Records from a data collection
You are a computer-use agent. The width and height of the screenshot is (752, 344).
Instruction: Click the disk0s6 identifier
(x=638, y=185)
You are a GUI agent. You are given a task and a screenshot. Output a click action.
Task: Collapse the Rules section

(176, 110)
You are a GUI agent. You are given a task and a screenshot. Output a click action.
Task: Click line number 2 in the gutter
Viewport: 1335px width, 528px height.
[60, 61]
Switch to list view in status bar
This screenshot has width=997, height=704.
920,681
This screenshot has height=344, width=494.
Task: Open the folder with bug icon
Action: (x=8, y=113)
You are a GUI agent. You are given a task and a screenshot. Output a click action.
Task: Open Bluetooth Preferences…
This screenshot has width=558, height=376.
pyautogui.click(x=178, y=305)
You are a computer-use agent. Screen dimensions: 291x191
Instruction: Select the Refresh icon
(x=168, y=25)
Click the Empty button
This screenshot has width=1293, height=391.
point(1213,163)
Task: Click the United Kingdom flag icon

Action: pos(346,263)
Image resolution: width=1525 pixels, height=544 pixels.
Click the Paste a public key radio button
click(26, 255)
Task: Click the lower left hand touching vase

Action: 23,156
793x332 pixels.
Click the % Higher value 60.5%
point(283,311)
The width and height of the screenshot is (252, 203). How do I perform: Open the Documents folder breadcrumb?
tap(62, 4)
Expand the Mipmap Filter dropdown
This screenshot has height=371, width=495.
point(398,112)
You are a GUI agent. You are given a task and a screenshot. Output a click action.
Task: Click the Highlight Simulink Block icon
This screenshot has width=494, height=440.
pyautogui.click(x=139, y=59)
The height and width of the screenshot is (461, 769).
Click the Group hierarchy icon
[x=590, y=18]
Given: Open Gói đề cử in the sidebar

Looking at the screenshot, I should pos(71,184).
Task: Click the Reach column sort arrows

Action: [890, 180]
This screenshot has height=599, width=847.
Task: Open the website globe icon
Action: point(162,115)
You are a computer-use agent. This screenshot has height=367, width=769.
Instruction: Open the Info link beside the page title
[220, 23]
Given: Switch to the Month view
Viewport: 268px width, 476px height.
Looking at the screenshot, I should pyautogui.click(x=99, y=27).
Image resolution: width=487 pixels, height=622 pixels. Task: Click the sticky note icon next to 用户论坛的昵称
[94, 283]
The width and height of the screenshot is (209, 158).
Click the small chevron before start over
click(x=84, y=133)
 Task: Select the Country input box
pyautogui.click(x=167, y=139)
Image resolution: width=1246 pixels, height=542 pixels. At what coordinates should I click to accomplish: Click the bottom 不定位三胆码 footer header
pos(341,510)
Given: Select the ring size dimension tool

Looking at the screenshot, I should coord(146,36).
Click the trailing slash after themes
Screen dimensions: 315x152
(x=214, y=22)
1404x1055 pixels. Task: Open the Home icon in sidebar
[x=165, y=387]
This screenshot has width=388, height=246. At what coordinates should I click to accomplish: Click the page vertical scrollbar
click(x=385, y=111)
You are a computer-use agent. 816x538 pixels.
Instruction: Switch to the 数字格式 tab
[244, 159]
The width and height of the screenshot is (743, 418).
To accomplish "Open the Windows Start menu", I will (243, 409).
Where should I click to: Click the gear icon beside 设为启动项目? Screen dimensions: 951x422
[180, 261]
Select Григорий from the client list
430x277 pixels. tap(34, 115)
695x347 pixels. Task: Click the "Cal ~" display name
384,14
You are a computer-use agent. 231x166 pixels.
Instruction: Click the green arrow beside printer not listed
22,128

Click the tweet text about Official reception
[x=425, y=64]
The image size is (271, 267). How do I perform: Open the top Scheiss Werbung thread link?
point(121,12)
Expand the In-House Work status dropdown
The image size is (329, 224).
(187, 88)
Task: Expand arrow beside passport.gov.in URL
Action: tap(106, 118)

**Instructions for the task**
Copy out all of the records shown above exactly.

**Task solution**
You are a computer-use agent. The width and height of the screenshot is (752, 344).
Instruction: Click the disk0s6 identifier
(x=638, y=185)
You are a GUI agent. You are given a task and a screenshot. Output a click action.
Task: Collapse the Rules section

(176, 110)
You are a GUI agent. You are given a task and a screenshot. Output a click action.
Task: Click line number 2 in the gutter
Viewport: 1335px width, 528px height.
[60, 61]
Switch to list view in status bar
This screenshot has width=997, height=704.
920,681
This screenshot has height=344, width=494.
Task: Open the folder with bug icon
Action: (x=8, y=113)
You are a GUI agent. You are given a task and a screenshot. Output a click action.
Task: Open Bluetooth Preferences…
This screenshot has width=558, height=376.
pyautogui.click(x=178, y=305)
You are a computer-use agent. Screen dimensions: 291x191
Instruction: Select the Refresh icon
(x=168, y=25)
Click the Empty button
This screenshot has width=1293, height=391.
point(1213,163)
Task: Click the United Kingdom flag icon

Action: pos(346,263)
Image resolution: width=1525 pixels, height=544 pixels.
Click the Paste a public key radio button
click(26, 255)
Task: Click the lower left hand touching vase

Action: 23,156
793x332 pixels.
Click the % Higher value 60.5%
point(283,311)
The width and height of the screenshot is (252, 203). How do I perform: Open the Documents folder breadcrumb?
tap(62, 4)
Expand the Mipmap Filter dropdown
This screenshot has height=371, width=495.
point(398,112)
You are a GUI agent. You are given a task and a screenshot. Output a click action.
Task: Click the Highlight Simulink Block icon
This screenshot has width=494, height=440.
pyautogui.click(x=139, y=59)
The height and width of the screenshot is (461, 769).
Click the Group hierarchy icon
[x=590, y=18]
Given: Open Gói đề cử in the sidebar

Looking at the screenshot, I should pos(71,184).
Task: Click the Reach column sort arrows

Action: [890, 180]
This screenshot has height=599, width=847.
Task: Open the website globe icon
Action: point(162,115)
You are a computer-use agent. This screenshot has height=367, width=769.
Instruction: Open the Info link beside the page title
[220, 23]
Given: Switch to the Month view
Viewport: 268px width, 476px height.
Looking at the screenshot, I should pyautogui.click(x=99, y=27).
Image resolution: width=487 pixels, height=622 pixels. Task: Click the sticky note icon next to 用户论坛的昵称
[94, 283]
The width and height of the screenshot is (209, 158).
Click the small chevron before start over
click(x=84, y=133)
 Task: Select the Country input box
pyautogui.click(x=167, y=139)
Image resolution: width=1246 pixels, height=542 pixels. At what coordinates should I click to accomplish: Click the bottom 不定位三胆码 footer header
pos(341,510)
Given: Select the ring size dimension tool

Looking at the screenshot, I should coord(146,36).
Click the trailing slash after themes
Screen dimensions: 315x152
(x=214, y=22)
1404x1055 pixels. Task: Open the Home icon in sidebar
[x=165, y=387]
This screenshot has width=388, height=246. At what coordinates should I click to accomplish: Click the page vertical scrollbar
click(x=385, y=111)
You are a computer-use agent. 816x538 pixels.
Instruction: Switch to the 数字格式 tab
[244, 159]
The width and height of the screenshot is (743, 418).
To accomplish "Open the Windows Start menu", I will (243, 409).
Where should I click to: Click the gear icon beside 设为启动项目? Screen dimensions: 951x422
[180, 261]
Select Григорий from the client list
430x277 pixels. tap(34, 115)
695x347 pixels. Task: Click the "Cal ~" display name
384,14
You are a computer-use agent. 231x166 pixels.
Instruction: Click the green arrow beside printer not listed
22,128

Click the tweet text about Official reception
[x=425, y=64]
The image size is (271, 267). How do I perform: Open the top Scheiss Werbung thread link?
point(121,12)
Expand the In-House Work status dropdown
The image size is (329, 224).
(187, 88)
Task: Expand arrow beside passport.gov.in URL
Action: tap(106, 118)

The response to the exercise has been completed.